SOPA threatens DNS and HTTP, not Free Speech

SOPA, and the recent domain name seizures, makes me concerned for the domain system. Really DNS is nothing more than an open agreement, and if it stops resolving what people are looking for, alternate schemes will rise. It’s surprising DNS has lasted so long, given that there’s no real authority behind the DNS roots, no compelling technical superiority, and no barrier to a new system beyond the strength of numbers that a system like Facebook or eBay holds.

Granted, such systems are hard to take down from the perspective of the guy trying to build a replacement, but the harder you hold onto a monopoly by agreement, the easier it slips away like OpenOffice or xfree86. I’d add Vietnam and others to the list, but I’m pretty sure there’s internet rules about forfeiting your point if you invoke such references.

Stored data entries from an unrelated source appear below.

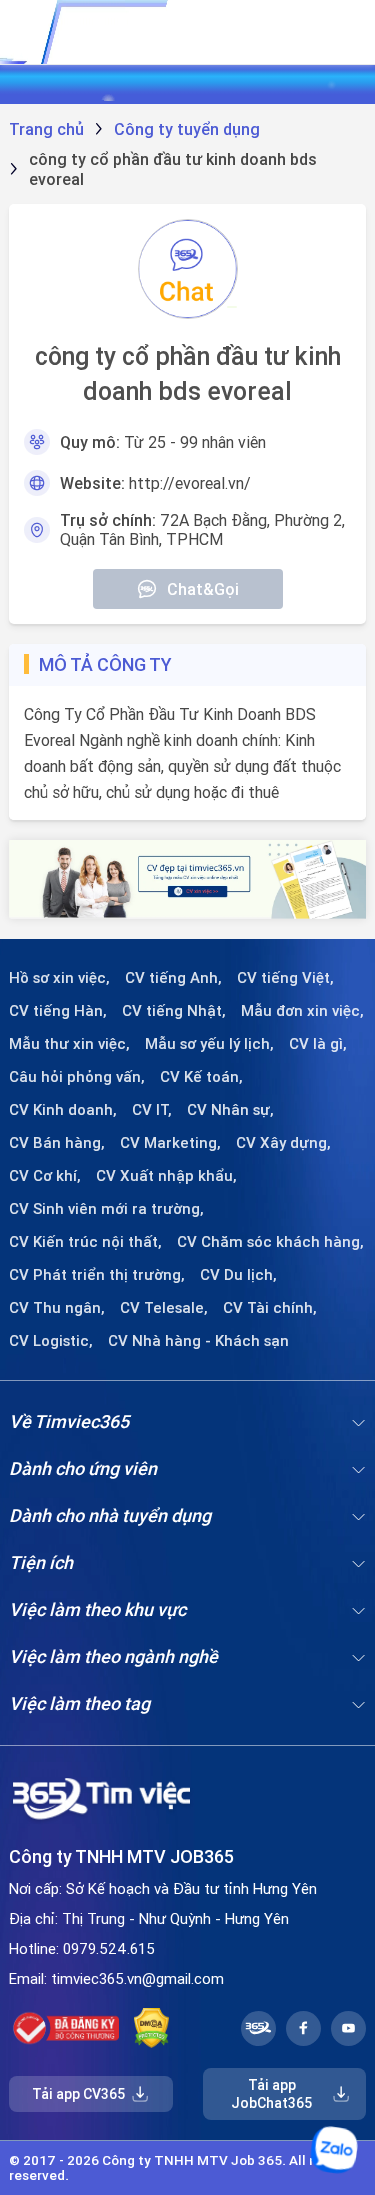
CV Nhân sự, (230, 1110)
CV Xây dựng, (283, 1143)
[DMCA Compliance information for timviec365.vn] (151, 2028)
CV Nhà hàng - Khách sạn (198, 1341)
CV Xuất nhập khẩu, (166, 1176)
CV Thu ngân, (57, 1308)
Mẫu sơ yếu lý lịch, (209, 1044)
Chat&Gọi (203, 589)
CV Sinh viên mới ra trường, (106, 1209)
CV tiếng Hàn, (58, 1011)
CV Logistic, (51, 1341)
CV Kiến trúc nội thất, (85, 1242)
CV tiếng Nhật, (174, 1011)
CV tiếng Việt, (285, 978)
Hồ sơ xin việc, (59, 978)
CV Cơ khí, (45, 1176)
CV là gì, (318, 1044)
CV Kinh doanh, (63, 1110)
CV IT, (152, 1110)
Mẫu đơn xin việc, (302, 1011)
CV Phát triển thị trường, (97, 1275)
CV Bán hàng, (57, 1143)
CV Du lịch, (238, 1275)
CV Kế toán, (201, 1077)
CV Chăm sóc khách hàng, (270, 1242)
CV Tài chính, (270, 1308)
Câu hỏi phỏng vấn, (77, 1077)
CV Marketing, (170, 1143)
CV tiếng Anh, (173, 978)
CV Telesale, (164, 1308)
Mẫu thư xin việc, (69, 1044)
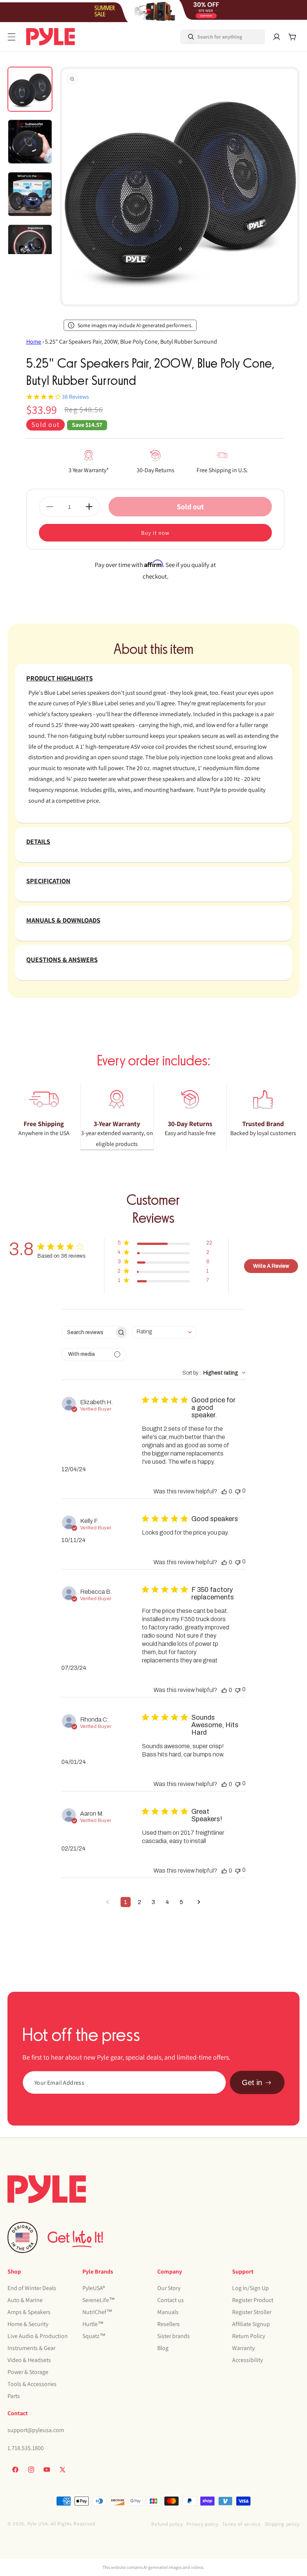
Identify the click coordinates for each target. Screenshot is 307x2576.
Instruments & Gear (31, 2348)
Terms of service (241, 2524)
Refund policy (167, 2524)
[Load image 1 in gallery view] (29, 89)
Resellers (168, 2324)
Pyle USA (37, 2523)
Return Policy (248, 2336)
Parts (13, 2396)
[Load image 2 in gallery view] (29, 141)
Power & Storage (27, 2372)
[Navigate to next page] (199, 1902)
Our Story (168, 2288)
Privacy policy (202, 2524)
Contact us (170, 2300)
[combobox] (212, 36)
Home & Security (27, 2324)
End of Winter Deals (31, 2288)
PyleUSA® (93, 2288)
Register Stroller (251, 2312)
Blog (162, 2348)
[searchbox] (88, 1332)
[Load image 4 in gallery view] (29, 246)
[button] (11, 37)
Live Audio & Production (37, 2336)
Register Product (252, 2300)
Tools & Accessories (32, 2384)
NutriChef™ (97, 2312)
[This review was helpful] (224, 1491)
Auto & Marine (25, 2300)
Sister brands (173, 2336)
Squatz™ (94, 2336)
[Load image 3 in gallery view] (29, 194)
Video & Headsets (29, 2360)
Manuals (168, 2312)
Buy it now (155, 532)
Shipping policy (282, 2524)
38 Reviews (75, 396)
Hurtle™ (93, 2324)
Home (33, 342)
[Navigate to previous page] (108, 1902)
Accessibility (247, 2360)
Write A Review (271, 1266)
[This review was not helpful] (237, 1490)
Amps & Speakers (29, 2312)
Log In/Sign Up (250, 2288)
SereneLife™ (98, 2300)
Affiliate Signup (251, 2324)
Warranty (243, 2348)
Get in (252, 2082)
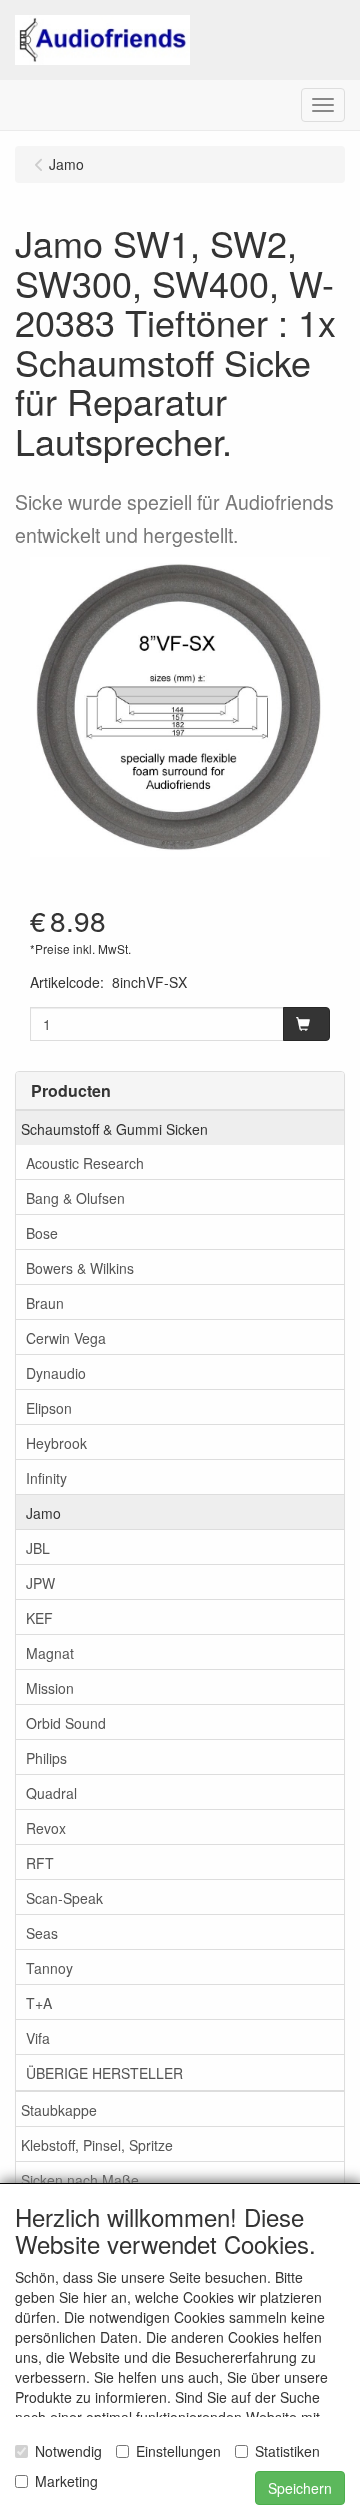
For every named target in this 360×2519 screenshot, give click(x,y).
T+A (39, 2003)
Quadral (51, 1793)
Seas (42, 1933)
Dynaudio (56, 1373)
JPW (40, 1583)
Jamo (43, 1513)
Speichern (300, 2488)
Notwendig (68, 2451)
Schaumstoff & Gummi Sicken (114, 1129)
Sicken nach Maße (80, 2180)
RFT (40, 1863)
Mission (50, 1688)
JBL (38, 1548)
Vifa (38, 2038)
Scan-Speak (64, 1898)
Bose (42, 1233)
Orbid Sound (66, 1723)
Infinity (46, 1478)
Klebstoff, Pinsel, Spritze (97, 2145)
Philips (46, 1758)
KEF (39, 1618)
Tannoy (49, 1968)
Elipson (49, 1408)
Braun (45, 1303)
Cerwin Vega (66, 1338)
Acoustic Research (85, 1163)
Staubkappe (59, 2110)
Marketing (66, 2481)
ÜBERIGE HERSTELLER (104, 2073)
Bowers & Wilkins (80, 1268)
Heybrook (56, 1443)
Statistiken (287, 2451)
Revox (46, 1828)
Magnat (50, 1653)
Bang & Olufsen (75, 1198)
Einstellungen (178, 2451)
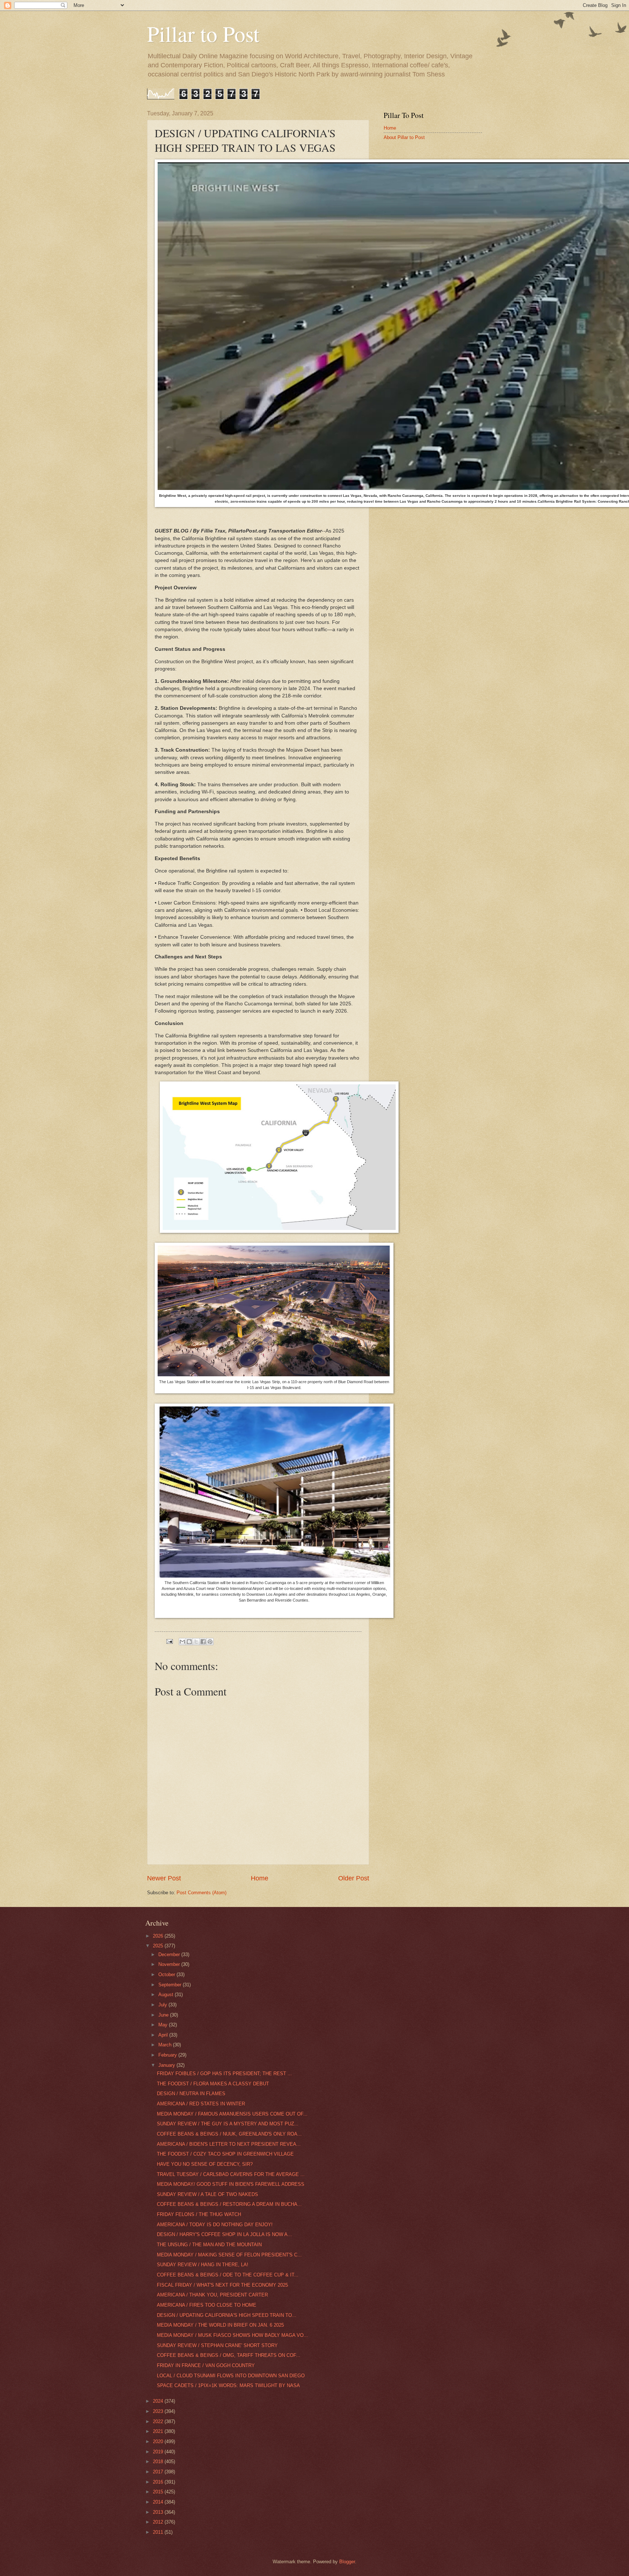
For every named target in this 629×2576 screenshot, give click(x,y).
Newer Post (164, 1878)
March (165, 2044)
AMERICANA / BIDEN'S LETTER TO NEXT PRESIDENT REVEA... (229, 2144)
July (163, 2004)
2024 (159, 2401)
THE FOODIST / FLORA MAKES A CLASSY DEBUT (213, 2083)
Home (259, 1878)
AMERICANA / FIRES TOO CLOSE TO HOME (206, 2305)
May (163, 2024)
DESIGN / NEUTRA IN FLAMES (191, 2093)
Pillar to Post (203, 33)
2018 (159, 2461)
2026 (159, 1936)
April (163, 2035)
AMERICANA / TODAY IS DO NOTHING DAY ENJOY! (215, 2224)
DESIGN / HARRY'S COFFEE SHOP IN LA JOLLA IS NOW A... (224, 2234)
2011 (159, 2532)
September (170, 1984)
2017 (159, 2471)
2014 (159, 2502)
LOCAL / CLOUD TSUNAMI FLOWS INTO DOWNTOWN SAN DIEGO (231, 2375)
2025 (159, 1945)
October (167, 1974)
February (168, 2055)
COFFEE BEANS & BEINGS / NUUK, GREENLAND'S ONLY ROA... (229, 2134)
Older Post (353, 1878)
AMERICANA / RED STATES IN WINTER (201, 2103)
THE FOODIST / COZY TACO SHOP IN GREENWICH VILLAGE (225, 2154)
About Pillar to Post (404, 137)
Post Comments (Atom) (201, 1892)
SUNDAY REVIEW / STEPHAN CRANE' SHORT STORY (217, 2345)
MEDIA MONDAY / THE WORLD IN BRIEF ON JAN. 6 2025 (220, 2325)
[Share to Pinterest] (210, 1641)
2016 (159, 2482)
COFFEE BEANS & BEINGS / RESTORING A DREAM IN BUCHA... (229, 2204)
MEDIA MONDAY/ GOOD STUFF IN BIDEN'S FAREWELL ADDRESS (230, 2184)
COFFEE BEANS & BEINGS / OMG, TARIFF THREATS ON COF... (228, 2355)
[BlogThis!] (189, 1641)
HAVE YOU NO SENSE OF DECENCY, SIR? (205, 2164)
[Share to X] (196, 1641)
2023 (159, 2411)
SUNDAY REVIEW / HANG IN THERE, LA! (202, 2264)
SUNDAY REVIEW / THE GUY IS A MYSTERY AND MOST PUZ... (227, 2123)
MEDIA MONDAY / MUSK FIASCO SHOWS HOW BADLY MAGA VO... (232, 2335)
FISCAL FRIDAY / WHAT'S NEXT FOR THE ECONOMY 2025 (222, 2285)
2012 (159, 2522)
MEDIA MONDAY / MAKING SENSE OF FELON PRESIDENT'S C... (229, 2255)
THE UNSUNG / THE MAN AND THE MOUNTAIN (209, 2244)
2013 (159, 2512)
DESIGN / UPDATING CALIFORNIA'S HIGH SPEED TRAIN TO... (226, 2315)
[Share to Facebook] (203, 1641)
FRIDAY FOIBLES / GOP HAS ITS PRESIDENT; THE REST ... (224, 2073)
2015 (159, 2491)
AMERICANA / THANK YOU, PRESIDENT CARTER (212, 2295)
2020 (159, 2441)
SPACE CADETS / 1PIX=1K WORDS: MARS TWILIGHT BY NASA (228, 2385)
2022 (159, 2421)
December (169, 1954)
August (166, 1994)
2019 (159, 2451)
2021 (159, 2431)
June (164, 2015)
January (167, 2065)
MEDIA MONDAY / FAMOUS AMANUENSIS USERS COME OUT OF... (232, 2114)
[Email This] (182, 1641)
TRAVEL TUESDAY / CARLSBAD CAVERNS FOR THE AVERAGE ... (231, 2174)
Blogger (347, 2561)
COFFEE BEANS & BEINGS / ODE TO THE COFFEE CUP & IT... (227, 2275)
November (169, 1964)
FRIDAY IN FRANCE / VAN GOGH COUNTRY (206, 2365)
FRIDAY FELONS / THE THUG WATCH (199, 2214)
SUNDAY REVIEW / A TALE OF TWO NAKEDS (207, 2194)
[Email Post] (169, 1641)
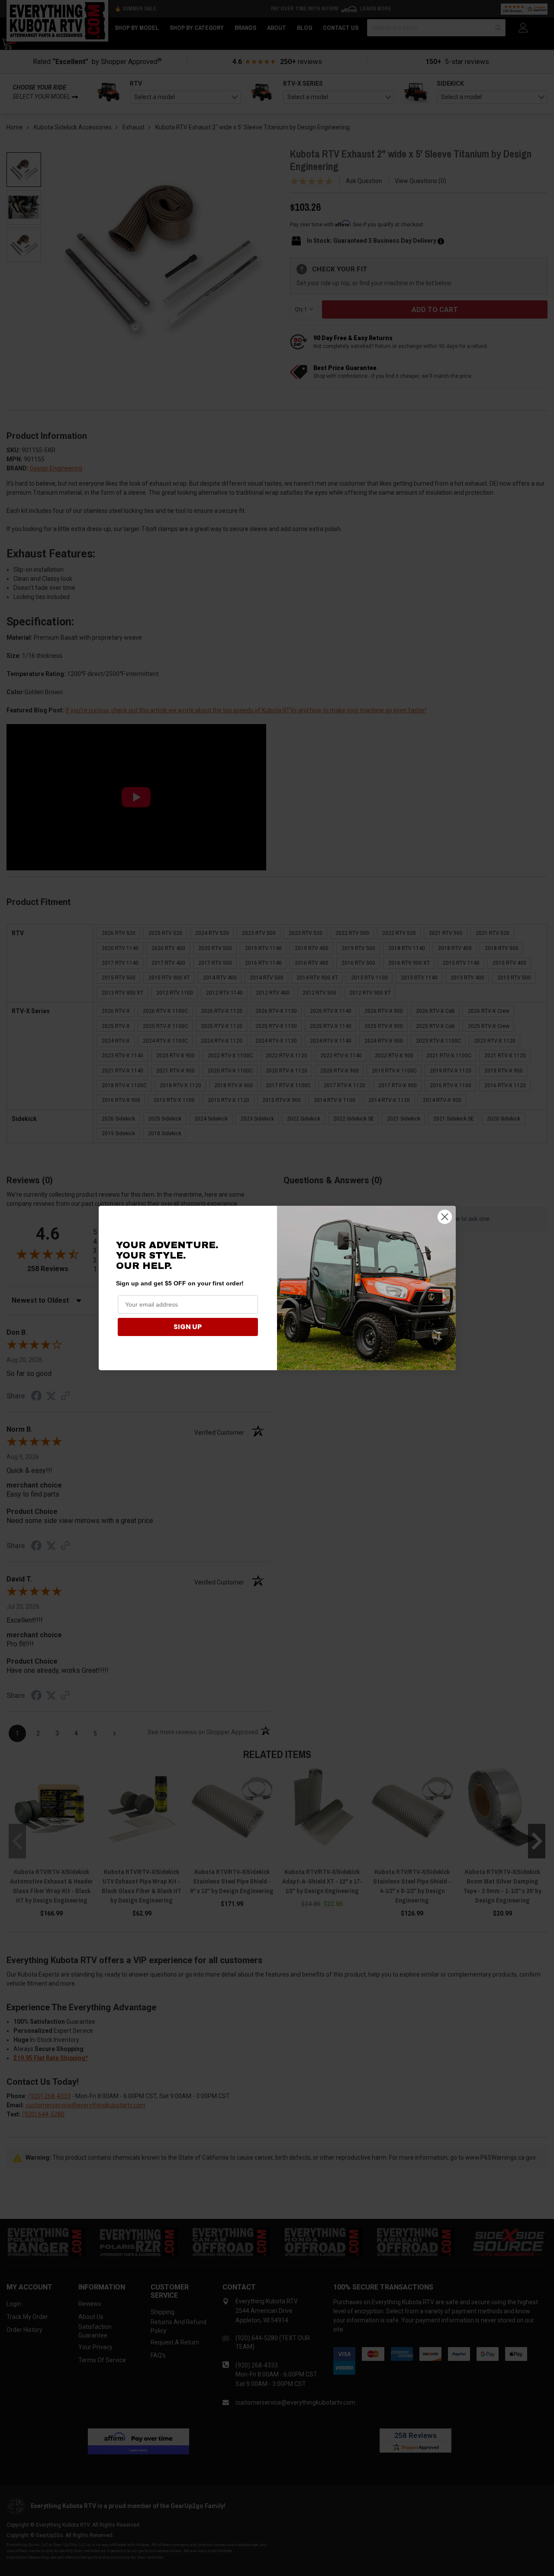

A darker shadow is the SOPA mandated refusal to route ip requests to certain servers. There is a tremendous amount of thought and money that has been put into routing around such obstructions. The very same services that have been used to circumvent the great firewall of China would be quickly deployed against US filtering of the same kind. Open HTTP is another open agreement. You throw a request out there and trust that everything between you and the server you’re trying to talk to will see that the content gets back to you. But it’s not the only way to get content across the network. For example, if every DSL and Cable router became a TOR node things would get very messy indeed. There are vulnerabilities in onion routing and similar schemes, but there are work arounds for them as well. Getting messages you want delivered without undesirables hitching a ride is an unsolved problem.

However, the physical fabric of the internet is a very real vulnerability. Don’t kid yourself that a government (or an industry) can’t shut down or control the internet. Money makes the internet run, not idealism or some inherent technological democracy. When it becomes more financially attractive to do so, the companies that control your pipes can and will police, filter, or shut them down. At this point in time there is so much undeployed management hardware and software in place that industry will have a huge first mover advantage in any war of escalation that might result from outright rebellion against the regime.

For now, we are better served by working inside the system than outside it. And that means defeating SOPA the old fashioned way—letters to your representatives, election decisions, action committees, etc. Before the technological advantage against arbitrary DNS and HTTP restrictions is pressed, and the dirty, casualty-ridden circumvention escalation begins. This will be a lot messier than deCSS and DRM circumvention.